City engineers say the current design calls for roughly 6,500 feet of new box culvert under and around South Howard, along with replacement of aging water and sewer mains and added streetscape and green infrastructure that would move stormwater out to the bay. The goal is to cut routine flooding by about 95 percent and major-storm flooding by roughly 70 percent, according to the South Howard project site. Officials say the work will roll out in phases, and a guaranteed maximum price, or GMP, is expected to come back to City Council after the design hits key milestones.

Business owners, residents push back

Merchants along the South Howard strip, who brand the corridor as “SoHo,” have repeatedly warned council members that long stretches of street closures and construction could crush walk-in traffic and put longtime local spots at risk, according to FOX 13. At those same meetings, residents who have lost homes or racked up huge repair bills in recent storms insisted that a large-scale project is overdue, even if it hurts in the short term. Meanwhile, watchdog reporting has questioned whether the current layout will meaningfully protect some blocks at all, as Tampa Monitor reported.

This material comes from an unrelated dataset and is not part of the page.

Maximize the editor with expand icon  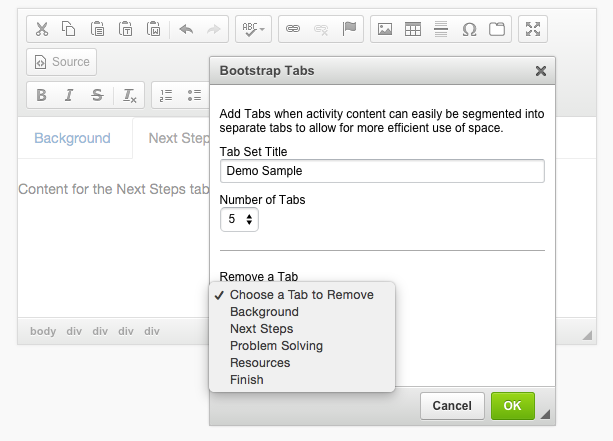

Price tag and the funding puzzle

The project that once carried a roughly $65 million budget is now pegged at an engineer’s estimate between $98 million and $100 million. That jump has staff piecing together a mix of stormwater bond dollars, water-system funds and hoped-for grants, according to briefings covered by Bay News 9. In late January, council members voted to move about $21.5 million from a completed stormwater bond into the South Howard effort while city staff continues to chase additional state and federal grant money.

What’s next

Design work is still underway. City materials indicate a GMP is expected around summer design milestones, with construction potentially starting in late 2026 or early 2027 and substantial completion aimed for around 2030, per the South Howard project site. Officials say the work will be carefully phased to limit the pain for drivers and businesses, and that contractors will coordinate closely with merchants. Critics are far from convinced that any mitigation plan can fully protect neighborhood storefronts from years of jackhammers and lane closures, as TBBW noted.

For now, the South Howard plan remains a political tightrope. Narrow council votes this month have kept the design alive while leaving big questions on the table about who ultimately benefits and who picks up the tab. A WFLA briefing recapped by Spot On Florida highlights just how sharply the community is split. The project’s future now hinges on landing outside grants and on a final GMP that will send the full price back to City Council for a high-stakes vote.